How We Built a Voice AI System That Handles Real Healthcare Calls
Building a voice AI system that handles real healthcare calls is fundamentally different from building a chatbot. When a patient calls to reschedule their appointment, they expect a natural conversation — not a phone tree.
The Problem We Solved
Healthcare offices lose over 30% of incoming calls to hold times. Every missed call is a missed appointment, which means lost revenue and frustrated patients. Staff spend hours on repetitive scheduling tasks instead of patient care.

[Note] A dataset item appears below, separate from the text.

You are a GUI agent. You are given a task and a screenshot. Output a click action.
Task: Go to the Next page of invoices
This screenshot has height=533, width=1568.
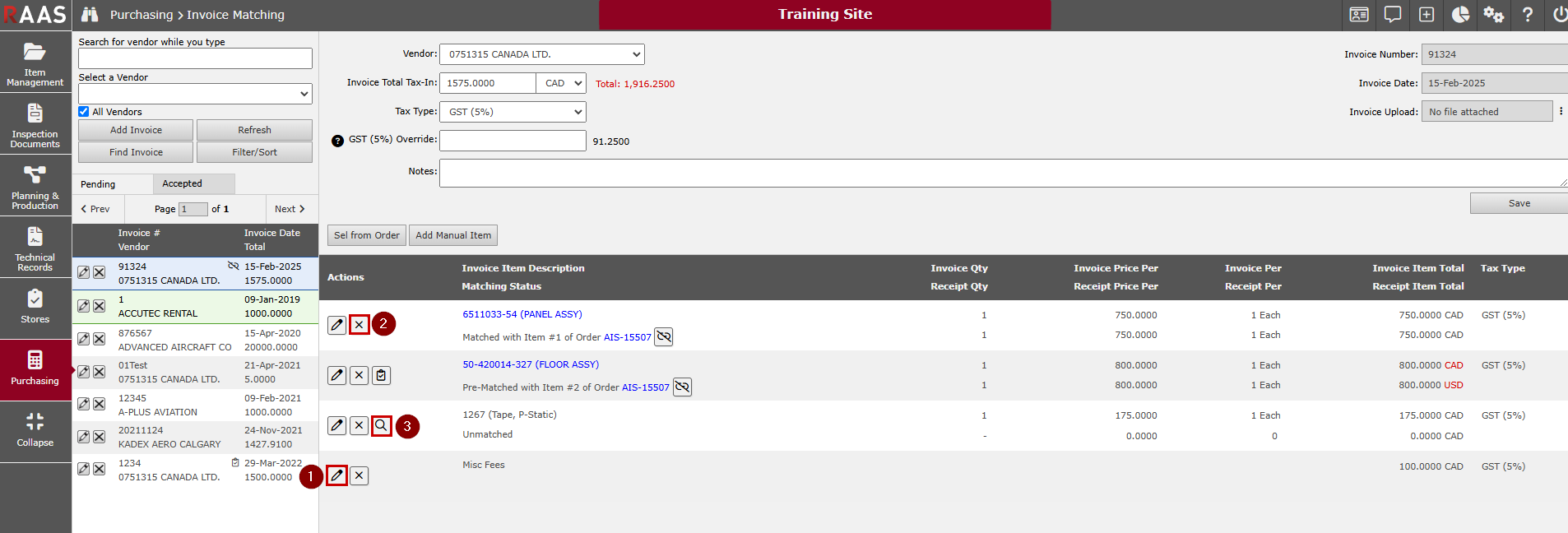pos(290,209)
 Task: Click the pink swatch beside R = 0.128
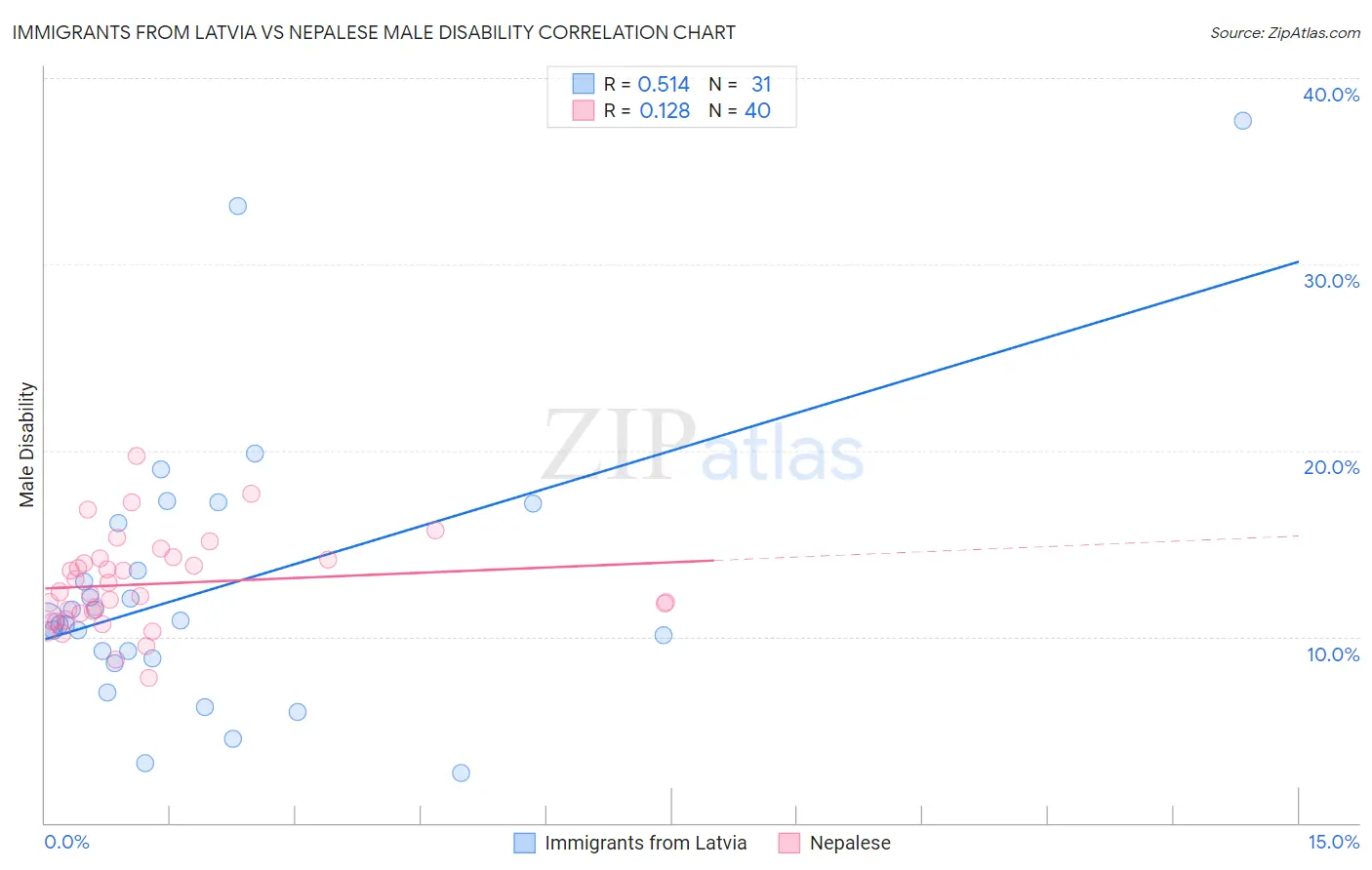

MDFit Nova-Sonic changes that equation. It answers every call, understands natural speech, and manages appointments in real-time.
Architecture Overview
The system is built on Amazon Nova-Sonic for real-time voice processing, with Twilio handling the telephony layer. Here is the high-level flow:
- Patient calls the office number
- Twilio routes the call to our WebSocket endpoint
- Amazon Nova-Sonic processes speech in real-time
- Our agent system determines intent and takes action
- The patient hears a natural response within 2 seconds
The 5-Agent System
We use 5 specialized AI agents, each handling a specific domain:
- Scheduling Agent: Books new appointments based on provider availability
- Rescheduling Agent: Handles date/time changes with conflict detection
- Cancellation Agent: Processes cancellations with confirmation
- Information Agent: Answers questions about office hours, locations, and providers
- Escalation Agent: Routes complex cases to human staff
Each agent has its own prompt, tool set, and memory context. The orchestrator routes conversations to the right agent based on intent recognition.
Key Technical Decisions
Real-Time Streaming
We chose WebSocket streaming over REST for audio because latency matters. A 5-second delay in a phone conversation feels broken. Our target was under 2 seconds end-to-end, and we consistently hit it.
HIPAA-Aware Architecture
All AWS services we use are HIPAA-eligible. PHI is encrypted at rest and in transit. We maintain audit logs for every interaction. A Business Associate Agreement (BAA) is available for healthcare clients.
Multi-Tenant Design
The system supports multiple healthcare practices, each with their own providers, schedules, and configurations. This is enterprise software — deployed at Rothman Orthopaedic with real patients calling (844) 699-2336.
Results
- Under 2-second response latency
- 95%+ intent recognition accuracy
- Handles 100+ concurrent calls
- Production-deployed and handling real patient calls
Voice AI in healthcare is not a research project — it is production software serving real patients today.